Substitution Elements¶
The Translation column of a translation rule must contain one or more of the following substitution elements:
Substitution | Meaning |
---|---|
{class} |
The value of the Natural_Order_EN_Class column of the Nomenclature row. Used when the Nomenclature class should be included as-is in the resulting Common Vocabulary term. |
{sub_class} |
The value of the Natural_Order_EN_Sub_Class column of the Nomenclature row. Used when the Nomenclature sub class should be included as-is in the resulting Common Vocabulary term. |
{tail} |
The tail of the Nomenclature term. Used for most rules. |
{leaf} |
The leaf of the Nomenclature term. Used instead of {tail} only when the tail value contains more levels of information than are necessary for the resulting Common Vocabulary term. |
The {tail}
and {leaf}
elements are mutually exclusive and so only one or the other should be used. These two terms
are only ever used at the end of the translation text.
Examples of rules in the Translation column:
Transportation|{sub_class}|{tail}
Object|Tools & Equipment|{class}|{tail}
Object|Armaments|{leaf}
Translation Process¶
The CVT processes one Nomenclature row at a time. When the CVT finds a matching rule for a row, it applies the rule to the row as follows:
- Perform the substitutions listed in the table above
- Make any replacements specified in the Replace column
- Emit the resulting string as the Common Vocabulary term
Translation software¶
The CVT is implemented as a Python program that was developed by George Soules of AvantLogic Corporation. The source code and data files are available as open source in the AvantCommonVocabulary repository on GitHub.
Usage¶
>>> build_common_vocabulary.py
Input Files¶
The program reads these files from the /data
folder located in the Python script's folder.

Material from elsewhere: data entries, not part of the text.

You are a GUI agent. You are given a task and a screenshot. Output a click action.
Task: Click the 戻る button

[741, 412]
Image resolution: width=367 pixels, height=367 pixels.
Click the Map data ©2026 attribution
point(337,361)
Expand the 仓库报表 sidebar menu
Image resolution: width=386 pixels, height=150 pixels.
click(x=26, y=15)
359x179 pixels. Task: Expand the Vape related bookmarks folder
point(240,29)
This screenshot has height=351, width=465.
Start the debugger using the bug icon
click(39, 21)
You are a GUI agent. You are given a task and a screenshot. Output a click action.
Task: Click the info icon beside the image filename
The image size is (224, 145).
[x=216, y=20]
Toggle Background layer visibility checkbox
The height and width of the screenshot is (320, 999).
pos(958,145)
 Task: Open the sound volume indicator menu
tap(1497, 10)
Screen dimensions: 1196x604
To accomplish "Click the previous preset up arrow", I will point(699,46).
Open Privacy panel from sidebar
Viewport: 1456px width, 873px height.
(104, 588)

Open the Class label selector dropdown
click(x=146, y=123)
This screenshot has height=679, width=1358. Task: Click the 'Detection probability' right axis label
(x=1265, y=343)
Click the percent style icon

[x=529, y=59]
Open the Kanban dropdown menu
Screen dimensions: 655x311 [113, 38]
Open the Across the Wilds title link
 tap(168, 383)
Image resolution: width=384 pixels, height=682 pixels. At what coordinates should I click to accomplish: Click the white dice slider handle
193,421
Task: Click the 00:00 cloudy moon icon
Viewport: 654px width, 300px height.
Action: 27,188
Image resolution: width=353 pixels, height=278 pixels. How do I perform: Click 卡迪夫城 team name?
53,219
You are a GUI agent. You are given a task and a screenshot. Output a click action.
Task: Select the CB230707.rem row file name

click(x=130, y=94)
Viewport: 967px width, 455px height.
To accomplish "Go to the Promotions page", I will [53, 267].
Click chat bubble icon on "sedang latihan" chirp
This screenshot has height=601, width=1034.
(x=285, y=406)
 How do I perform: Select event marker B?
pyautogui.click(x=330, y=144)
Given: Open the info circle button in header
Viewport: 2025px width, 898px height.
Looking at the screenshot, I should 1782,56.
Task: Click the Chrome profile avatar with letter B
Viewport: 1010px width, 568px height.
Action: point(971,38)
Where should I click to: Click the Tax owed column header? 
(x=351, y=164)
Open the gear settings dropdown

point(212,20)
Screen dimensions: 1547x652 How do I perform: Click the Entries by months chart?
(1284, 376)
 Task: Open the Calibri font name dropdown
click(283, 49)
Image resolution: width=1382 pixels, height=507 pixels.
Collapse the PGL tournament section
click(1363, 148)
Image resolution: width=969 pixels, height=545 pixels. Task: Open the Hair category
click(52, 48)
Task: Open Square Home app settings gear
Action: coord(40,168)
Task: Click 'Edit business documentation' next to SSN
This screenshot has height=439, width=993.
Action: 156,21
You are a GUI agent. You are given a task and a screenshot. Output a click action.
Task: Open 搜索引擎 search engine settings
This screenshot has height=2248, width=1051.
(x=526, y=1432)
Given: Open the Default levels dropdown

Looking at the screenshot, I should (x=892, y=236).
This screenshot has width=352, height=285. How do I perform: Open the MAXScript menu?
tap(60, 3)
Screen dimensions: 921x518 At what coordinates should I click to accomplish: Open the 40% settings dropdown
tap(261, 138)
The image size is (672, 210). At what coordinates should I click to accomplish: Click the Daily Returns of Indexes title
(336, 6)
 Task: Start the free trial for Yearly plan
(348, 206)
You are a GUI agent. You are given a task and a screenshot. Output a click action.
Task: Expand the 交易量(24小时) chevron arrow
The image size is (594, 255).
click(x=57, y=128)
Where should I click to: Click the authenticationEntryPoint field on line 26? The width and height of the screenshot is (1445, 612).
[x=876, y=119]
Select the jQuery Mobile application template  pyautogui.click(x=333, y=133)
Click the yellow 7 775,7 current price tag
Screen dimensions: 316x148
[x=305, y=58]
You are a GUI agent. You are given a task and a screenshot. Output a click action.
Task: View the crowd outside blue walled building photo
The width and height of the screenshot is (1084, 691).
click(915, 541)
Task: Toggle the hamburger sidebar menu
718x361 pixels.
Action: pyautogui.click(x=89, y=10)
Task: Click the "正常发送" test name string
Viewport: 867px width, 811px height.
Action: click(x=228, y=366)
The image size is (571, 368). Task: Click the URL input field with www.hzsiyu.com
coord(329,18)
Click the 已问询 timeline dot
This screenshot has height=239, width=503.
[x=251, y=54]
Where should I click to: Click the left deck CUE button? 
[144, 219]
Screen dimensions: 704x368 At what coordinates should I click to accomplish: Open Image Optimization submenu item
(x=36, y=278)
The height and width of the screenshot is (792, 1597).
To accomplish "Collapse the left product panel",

input-nomenclature-sortEn_2020-05-18.csv
input-translations.csv
input-additional-terms.csv
input-previous-digital-archive-vocabulary.csv
Outputs Files¶
The program creates these files in the /data
folder located in the Python script's folder.
It also uploads the files to digitalarchive.us/vocabulary
digital-archive-vocabulary.csv
digital-archive-diff.csv
Notes¶
-
The
digital-archive-diff.csv
will contain update instructions if the CVT found differences betweeninput-previous-digital-archive-vocabulary
and the newly createddigital-archive-diff.csv
. Learn how to apply the updates to Digital Archive sites. -
If
input-previous-digital-archive-vocabulary
does not exist as an input file:digital-archive-diff.csv
will be empty because there can be no differences without a previous vocabulary to compare to.- The CVT will create a new copy of
input-previous-digital-archive-vocabulary.csv
(the dashed line in the CVT diagram above) by copying the newly generated
digital-archive-vocabulary.csv
file.
Nomenclature data¶
To get the latest version of Nomenclature 4.0:
- Download it as an Excel file
from
https://www.nomenclature.info/api/download/dataset/nom/nomenclature-sortEn.xlsx
- Open the
.xlsx
file and save it as a CSV file - If Excel displays a
We found a problem
error, clickYES
to recover the file - Save the file as
CSV UTF-8
- Delete the
.xlsx
file since it's no longer needed
To compare old and new versions of Nomenclature using the Beyond Compare program,
do a text compare, not a table compare.